Der Aushang zitiert zwei Stellen aus Blog-Einträgen. In einer mokiert sich Matysik über „woken Wahnsinn“ („‚Frauen mit Penis‘, ‚stillende Männer‘, Damenbinden auf Männertoiletten“) – die ist schon mal nicht einschlägig. Im anderen allerdings geht es um kriminelle Ausländer, die, wenn man sie nicht abschieben kann, seiner Meinung nach eingesperrt gehören. Ursprünglich sprach der Autor – und diesen Wortlaut gibt die Antifa wieder – in diesem Zusammenhang von „kriminellem Abschaum […], der polizeibekannt ist“, später hat er die derbe Formulierung in „kriminelle Abenteurer“ umgeändert. Schaut man sich den Kontext dieses Auszugs an, klingt das noch mal anders; Matysik unterscheidet dort nicht nach Rassen, sondern zwischen einerseits kultivierten und konstruktiven sowie andererseits „destruktiveren und gefährlichen Menschen“ unter den Migranten. Das geht den Linksextremen natürlich trotzdem gegen den Strich; sie erinnern daran, „dass der Antifaschismus am Ende weiterhin Handarbeit bleibt“. Zuweilen hält eine solche Hand auch einen Hammer.

Gendern oder gehen

Dass jemand seine Tätigkeit verliert, weil er nicht gendert, kommt inzwischen vor. Der – mittlerweile leider verstorbene – Gewerkschafter Dirk von Kügelgen durfte ab 2022 nicht mehr ein bestimmtes Internetangebot von ver.di pflegen, weil er die Auffassung vertratdass der ‚Gender-Stern‘ nichts in der Deutschen Schriftsprache zu suchen hat“. Bei der Entlassung eines Vereinsgeschäftsführers namens Klaus Roggenthin im gleichen Jahr könnten entsprechende Differenzen eine Rolle gespielt haben. Und beim THW Karlsruhe ging letztes Jahr – wie berichtet – der ehrenamtliche Pressesprecher David Domjahn, weil er sich der Gendersprache nicht unterwerfen konnte.

Nun schildert die Initiative Stoppt Gendern den Fall der Bernadette B. Diese trat kürzlich  eine Stelle als pädagogische Fachkraft bei einer Einrichtung der Lebenshilfe – also im Behindertenbereich – an. Aus dem Arbeitsvertrag hatte sie zuvor Formen der Gendersprache gestrichen. Eine Woche nach Arbeitsaufnahme teilte ihr die Personalabteilung telefonisch mit, sie müsse sich an die „moralische Verpflichtung“ zum Gendern halten. Etwas später erfolgte die Kündigung. „Dass man seine Arbeitsstelle verliert, weil man das Gendern ablehnt, darf es in einer Demokratie nicht geben“, urteilt Stoppt-Gendern-Gründerin (und Achgut-Gastautorin) Sabine Mertens.

— Auszug aus Daten —

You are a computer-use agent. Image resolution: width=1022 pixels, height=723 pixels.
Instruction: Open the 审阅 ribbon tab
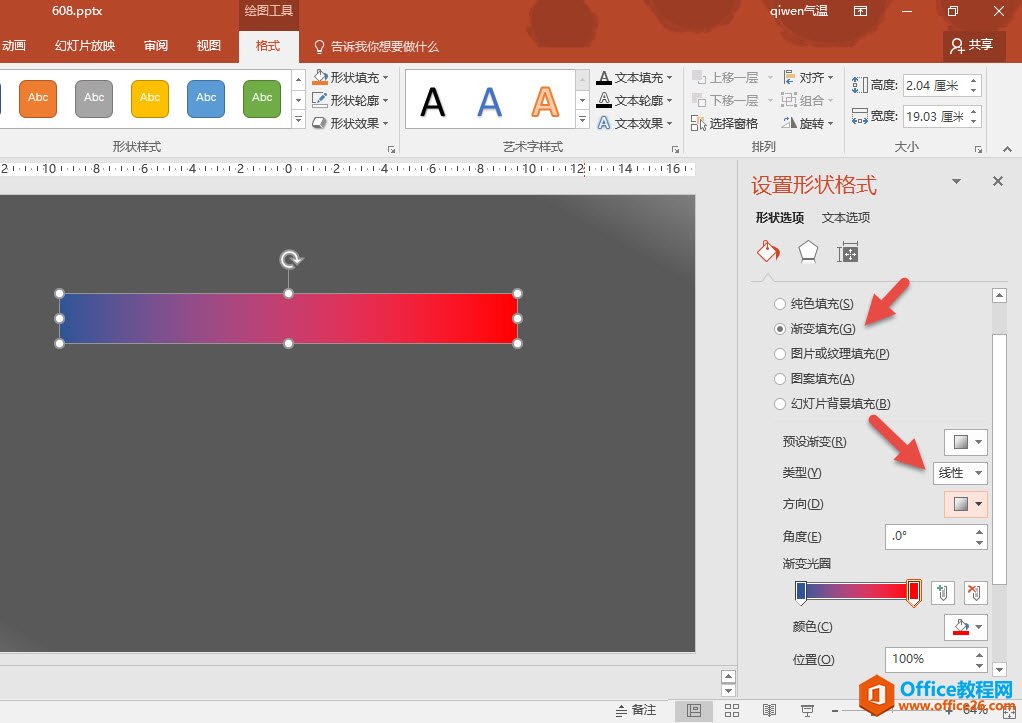point(156,46)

— Deine Aufgaben —
1. Fass den Text in zwei Sätzen zusammen.
2. Prüfe anhand des Textes, ob die folgenden Aussagen stimmen: (a) Matysik hat die Formulierung „kriminellem Abschaum“ später in „kriminelle Abenteurer“ geändert. (b) David Domjahn war hauptamtlicher Pressesprecher beim THW Karlsruhe. (c) Bernadette B. wurde per E-Mail auf die Verpflichtung zum Gendern hingewiesen. Antworte jeweils mit Ja oder Nein und zitiere die entscheidenden Worte aus dem Text.
3. Wer schildert laut Text den Fall der Bernadette B.?
Halte dich dabei nur an den Text.

— Lösungen je Aufgabe —
1. Ein Aushang zitiert zwei Stellen aus Blog-Einträgen von Matysik, darunter eine Äußerung über kriminelle Ausländer, die er später von „kriminellem Abschaum“ in „kriminelle Abenteurer“ abgeändert hat. Außerdem führt der Text Fälle auf, in denen Menschen ihre Tätigkeit verloren, weil sie das Gendern ablehnten, zuletzt Bernadette B., der kurz nach Arbeitsantritt bei einer Einrichtung der Lebenshilfe gekündigt wurde.

2.
(a) Ja: „später hat er die derbe Formulierung in „kriminelle Abenteurer“ umgeändert“
(b) Nein: „der ehrenamtliche Pressesprecher David Domjahn“
(c) Nein: „teilte ihr die Personalabteilung telefonisch mit“

3. Die Initiative Stoppt Gendern.